[Stored data entries]
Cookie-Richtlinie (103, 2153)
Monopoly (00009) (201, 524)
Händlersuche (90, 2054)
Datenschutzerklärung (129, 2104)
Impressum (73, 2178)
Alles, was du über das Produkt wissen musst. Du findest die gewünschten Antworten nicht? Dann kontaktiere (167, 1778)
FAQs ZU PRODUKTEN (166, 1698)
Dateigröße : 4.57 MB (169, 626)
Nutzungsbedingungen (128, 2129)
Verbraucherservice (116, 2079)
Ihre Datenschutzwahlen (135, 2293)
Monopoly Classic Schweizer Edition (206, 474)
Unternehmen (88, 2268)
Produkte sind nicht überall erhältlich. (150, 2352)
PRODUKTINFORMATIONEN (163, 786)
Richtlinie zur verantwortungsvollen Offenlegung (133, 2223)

AIM OF THE TASK → Starting with the line above that holds "Datenschutzerklärung (129, 2104)" and stopping with the line that holds "Nutzungsbedingungen (128, 2129)", reproduce each line exactly, omitting all other lines.

EXERCISE OUTPUT →
Datenschutzerklärung (129, 2104)
Impressum (73, 2178)
Alles, was du über das Produkt wissen musst. Du findest die gewünschten Antworten nicht? Dann kontaktiere (167, 1778)
FAQs ZU PRODUKTEN (166, 1698)
Dateigröße : 4.57 MB (169, 626)
Nutzungsbedingungen (128, 2129)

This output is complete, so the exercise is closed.